Monday, January 11, 2016

Alas, Aladdin Sane: David Bowie, 1947-2016

“...[W]e lost so many people in one person, and a close family friend, at that.” 

Nothing like lying in bed in the pre-dawn dark, and the first thing you hear is your wife crying out that David Bowie is dead. Ah, well....

I liked Bowie’s stuff all right growing up. It was a little more gay than I was comfortable with as a teenager in the 1970s, but I Iiked what I heard on the radio. I never got far past the Ziggy Stardust album (an essential staple of the musical diet of all the cool kids I knew in college from 1978-1984) until, of all things, I was married with children. 

Then Bowie became something like a family friend. When we bought our first minivan with a CD player in it upon returning from Japan in 1997, we played the Hunky Dory disc until we’d memorized the words to nearly every song. Hearing then-four-year-old Emily singing along with “Oh You Pretty Things” as we drove around Beaufort, SC, that first time is the memory that makes me stop to rub my eyes thinking about it.

Eventually I got his entire catalog through Let’s Dance, plus his 1995 collaboration with Brian Eno, Outside. James and Emily got their introduction to classical music via Bowie’s narration of Peter and the Wolf. Labyrinth was a favorite movie here for a while. The photo I’ve attached is from Halloween 2008, when then 14-year-old Emily made herself up a Aladdin Sane Just last summer my son and I were learning all the parts from “Space Oddity” on guitar, because, well, we were sitting around playing guitar, and that’s a really good song. Good ol’ Uncle David. He had a million of ‘em.

I was surprised at my own reaction last year when Leonard Nimoy died, and we all knew that was coming. Nimoy’s iconic Mr. Spock was, of course, a close childhood friend. I thought that was the last time I’d ever be affected by a celebrity death. But Ziggy Stardust, Aladdin Sane, the Thin White Duke, the Man Who Fell to Earth, the Goblin King...we lost so many people in one person, and a close family friend, at that. Right out of the blue, too. Good on ya, Mr. Jones, for keeping your cancer a secret for so long. It made for a theatrical surprise finish worthy of rock’s most theatrical performer.

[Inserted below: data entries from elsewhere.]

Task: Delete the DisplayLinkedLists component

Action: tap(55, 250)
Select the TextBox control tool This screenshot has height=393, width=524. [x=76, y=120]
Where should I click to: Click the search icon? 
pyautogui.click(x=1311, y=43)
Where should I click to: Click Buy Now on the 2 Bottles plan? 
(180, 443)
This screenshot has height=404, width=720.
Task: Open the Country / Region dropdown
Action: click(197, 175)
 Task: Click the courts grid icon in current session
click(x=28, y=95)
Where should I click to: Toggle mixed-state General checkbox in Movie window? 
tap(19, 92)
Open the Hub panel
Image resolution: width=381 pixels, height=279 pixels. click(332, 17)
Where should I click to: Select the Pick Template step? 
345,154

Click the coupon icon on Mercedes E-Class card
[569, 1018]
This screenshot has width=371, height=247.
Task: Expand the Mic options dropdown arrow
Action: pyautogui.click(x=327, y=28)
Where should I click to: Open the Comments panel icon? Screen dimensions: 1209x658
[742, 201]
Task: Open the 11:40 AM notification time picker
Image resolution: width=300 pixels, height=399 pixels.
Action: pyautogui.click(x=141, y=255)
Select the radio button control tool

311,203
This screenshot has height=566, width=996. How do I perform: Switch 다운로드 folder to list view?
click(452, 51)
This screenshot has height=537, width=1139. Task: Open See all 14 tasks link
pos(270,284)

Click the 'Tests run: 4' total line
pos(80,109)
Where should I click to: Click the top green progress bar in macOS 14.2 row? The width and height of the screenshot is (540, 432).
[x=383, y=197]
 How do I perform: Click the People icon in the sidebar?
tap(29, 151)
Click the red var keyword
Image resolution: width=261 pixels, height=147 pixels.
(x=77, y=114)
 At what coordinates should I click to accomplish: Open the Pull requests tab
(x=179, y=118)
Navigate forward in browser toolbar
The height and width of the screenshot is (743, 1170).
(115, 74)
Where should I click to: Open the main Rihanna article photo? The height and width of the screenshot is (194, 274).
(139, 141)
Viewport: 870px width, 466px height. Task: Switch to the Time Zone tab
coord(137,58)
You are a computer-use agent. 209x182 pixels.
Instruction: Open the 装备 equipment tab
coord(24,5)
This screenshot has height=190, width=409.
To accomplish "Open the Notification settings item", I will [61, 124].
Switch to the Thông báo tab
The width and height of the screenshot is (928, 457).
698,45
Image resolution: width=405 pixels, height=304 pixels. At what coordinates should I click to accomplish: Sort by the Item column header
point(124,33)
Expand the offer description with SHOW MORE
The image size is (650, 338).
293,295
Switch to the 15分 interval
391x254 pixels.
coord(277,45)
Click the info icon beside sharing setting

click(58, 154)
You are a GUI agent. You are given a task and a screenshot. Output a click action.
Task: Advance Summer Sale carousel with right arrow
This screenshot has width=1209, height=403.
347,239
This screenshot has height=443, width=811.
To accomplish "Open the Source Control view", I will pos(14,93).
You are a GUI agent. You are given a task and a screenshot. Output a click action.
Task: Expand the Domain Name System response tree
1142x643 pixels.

We owe this guy for Iggy Pop and Mott the Hoople alone. The sun has yet to pale the eastern horizon here in Colorado, and I’m done with this cursed day. Time to queue up some music, and try to remind myself that this is the natural order of things. Although I can’t get past Bukowski’s line about the giants of literature who once walked the earth: “Where are the replacements?” A rhetorical question we all know the answer to.

Requiescat in Pace, Mr. Bowie. As Tennyson noted in his diary the day he got the news Lord Byron died, “The world was darkened for me somehow.” No kidding, Al. Ya think?